Tranches de Vie
Extrait du livre autobiographique d'Henri Mazué
Au fil des jours
L’un de mes plus lointains souvenirs c’est l’arrivée de la radio. Je m’en souviens, car nous n’avions pas encore emménagé dans la grande bâtisse. Nous vivions alors entassés à six dans la chambre à four, une pièce assez exiguë, quand fut livré le poste de radio que mes parents avaient acheté. C’était un gros appareil que je possède toujours d’ailleurs, relégué au grenier depuis bien longtemps. Quel événement que l’arrivée de cette radio ! Un changement majeur qui modifia considérablement nos soirées. L’arrivée du poste reste un souvenir un peu flou. Il avait dû être livré puis installé, posé sur un support. Cela habillait la pièce. À cette époque, il n’y avait pas beaucoup de stations. Radio Luxembourg, radio Monte-Carlo peut-être. Mon père écoutait aussi la météo sur une station de la radio suisse. La première chanson que j'ai entendue à la radio est une chanson de Charles Trenet s’intitulant L’âme des poètes. De nos jours, s’il m’arrive de l’entendre, à de très rares occasions, cela me replonge immédiatement dans un passé très lointain. Lorsque nous avons intégré la bâtisse principale, j’ai des souvenirs plus précis de ce que l’on écoutait. La famille Duraton, le soir vers vingt heures, les chansonniers et le Jeu des 1000 francs. Nous n’écoutions pas forcément tous les soirs. À vingt-deux heures, nous étions la plupart du temps au lit, c’était déjà bien tard. Je me souviens aussi qu’au moment du déjeuner, juste avant les informations, il y avait un feuilleton radiophonique qui s’appelait Ça va bouillir et que nous appréciions tous. Le dimanche, nous écoutions l’émission de Geneviève Tabouis, une chronique politique et d’informations qui commençait invariablement par cette phrase devenue célèbre : « Attendez-vous à savoir » et qui se terminait toujours par : « À dimanche prochain pour les dernières nouvelles de demain » ! Ma grand-mère avait une manie, celle d’estropier les mots quand elle parlait. Enfin, certains mots. Nous suivions bien évidemment le Tour de France à la radio et à l’époque de Poulidor et Anquetil quand ma grand-mère racontait un passage de l’étape du jour, elle disait : « Antide » et « Foulidor ». On en riait beaucoup. Par la suite, je me souviens des chamailleries pour l’écoute de ce poste, car nous avions chacun nos préférences. Ma grand-mère écoutait Radio Luxembourg, nous les gamins c’était plutôt Europe 1 et les Yé-yé, donc quelques fois, et souvent même, cela coinçait.

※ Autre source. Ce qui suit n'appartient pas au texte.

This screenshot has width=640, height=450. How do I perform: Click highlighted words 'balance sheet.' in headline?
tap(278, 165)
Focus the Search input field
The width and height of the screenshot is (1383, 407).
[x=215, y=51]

À part la radio, nous n’avions peu ou pas de divertissements ou de loisirs. Les dimanches étaient souvent réservés aux repas de famille qui s’articulaient autour des fêtes religieuses, notamment de Pâques. Ma famille recevait ou était reçue. C’était en général toujours de grandes assemblées. Jamais nous n’invitions qu’une seule personne ou un couple. Les invitations venaient d’oncles et tantes du côté de ma mère ou les cousins de la famille de mon père, qui habitaient dans le coin. Les repas n’avaient jamais de caractère excessif et il était rare qu’il y ait des débordements. Quelquefois cependant, le vin provoquait un peu d’agitation parmi les convives et le ton montait. Je me souviens surtout du bruit, car les gens parlaient fort. Ils ne savaient pas parler autrement. C’étaient surtout les hommes qui clamaient ou vociféraient. La plupart du temps, les femmes écoutaient et les enfants se taisaient. Ils n’avaient pas le droit de donner leur avis sous peine d’une réprimande voire d’une baffe immédiate. Les repas étaient très copieux et interminables. Ils s’éternisaient de longues heures, et duraient parfois jusqu’à sept heures d’affilée. Pour les enfants, c’était difficilement supportable, mais il n’était pas admis de quitter la table avant la fin du repas.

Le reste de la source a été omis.